The problem is this, I am feeling that while I know WAY more than I did before I started, I am lacking quite a bit. My school is pretty well known for its culinary (rather Hotel restaurant mgmt) department, but I am feeling like they are riding on their reputation from the past. There are many classes that used to be offered that are no longer offered, for instance, we do have a cake rotation in baking class, but there used to be a cake decorating class that is in the catalog but isn't offered (I decorate cakes now, but need practice and some more "formal training" I feel). Baking and Advanced baking, used to be an entire semester each, but they are now half a semester. My chef at school is great and will answer any question that I ask, or at least point me in the direction that I need to go to figure it out. So here I am feeling unfulfilled. I have looked at a few schools in my area and am willing to "start over" if need be

*CIA-Certificate in baking and pastry 27k or so
*another community college in my area offers an AS but the training isn't as much french pastry as it is how to spend the least on your product when you own a bakery. (heck they don't even use pure vanilla extract, they use imitation) (same $ as my school) 
*Art institute-cert in Baking and pastry (27k or so)
*Kitchen Academy-cert in Baking and pastry (30k I think)
*ITT-cert in B & P (roughly 15k I think)
*CCA-Certificate In baking and pastry- (27k or so)

my goal is to own my own bakery, so I don't really have to impress a supervisor or hiring person, but I feel like I need to be on track to becoem a pastry chef not a cake baker/cake decorator

Do I start over, or do I scour the internet, read my textbooks and basically teach myself what I feel like I am lacking:crazy:


----------



## rjx (Oct 2, 2006)

Are you working at a bakery? If not, I would try to get an entry level job at a bakery while you continue to learn at school. That way you will be able to apply what you are learning and more of it will stick with you.

I would just try to find a bakery near you that understands what you are trying to accomplish. You might have to work for free, but hey, it's great experience. You could also look for an apprenticeship.

Do you live in the bay area? You mentioned that you looked at schools in your area and that CCA was a candidate. In that case, take a look at the San Francisco Baking Institute. San Francisco Baking Institute | Pastry Chef | Baking School | Pastry School | Bread | Pastry | Education |

To me it appears they might put more of an emphasis on baking, rather than pastry. So if I was you I would check to see if they offer what you are after.

Professional Culinary Institute in Campbell Professional Culinary Institute has Bo Friberg as a chef instructor. And if you are not familiar with him, he is one of the best. And he has authored The Professional Pastry Chef, Fourth Edition, Fundamentals of Baking and Pastry AND The Advanced Professional Pastry Chef.

Much further away than SF is the Notter School of Pastry Arts in Florida. Notter School of Pastry Arts and Chocolate Studio
That might be more of what you are looking for.

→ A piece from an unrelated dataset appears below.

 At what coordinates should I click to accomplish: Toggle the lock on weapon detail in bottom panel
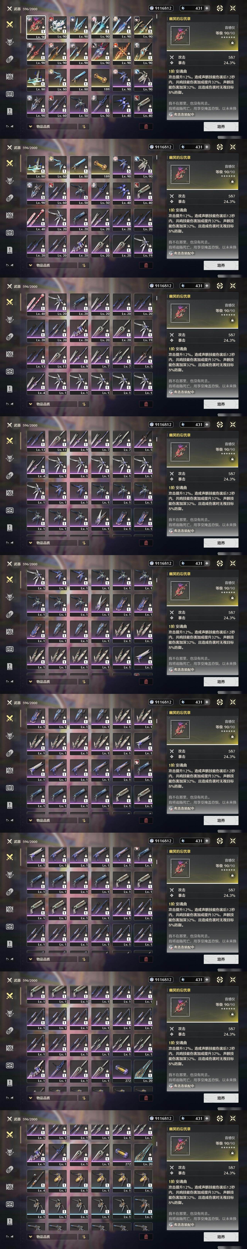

I don't think it's bad to go to another school after you get your certificate. You will have an advantage. And if you can get work experience before starting a dedicated baking / pastry school, even better!


----------



## lilthorner (Aug 23, 2008)

I thank you for responding.. I thought I was subscribed to this thread but received no notification...

I don't work in a bakery right now. It's difficult because school is(was last semester) from 7am until 3:30 pm.. Most jobs I have seen are for early morning. I worked at a bakery briefly last year. I was only able to work some days and it was about 40 minutes from my home as there is no bakery here. I work with a caterer and I am able to bake every weekend for someone so I do get quite a bit of practice, just not enough for me 

I do live in the Bay Area, I hadn't seen/heard about the SF baking institute. I do know of Chef Bo, and PCI. Chef Bo was actually my Chef's instructor at CCA. The professional Pastry Chef was our textbook.

I spoke to a chef who I like to call my mentor, although I never ask her to be that, she just helps when I need it, listens when I vent etc. and she encouraged me to go to specialized classes such as at Notter School, CIA when they have them, try Cal-Java when Ron Ben-Israel is there etc, as opposed to starting over and then re-evaluate if I feel like I still need to go somewhere else.


----------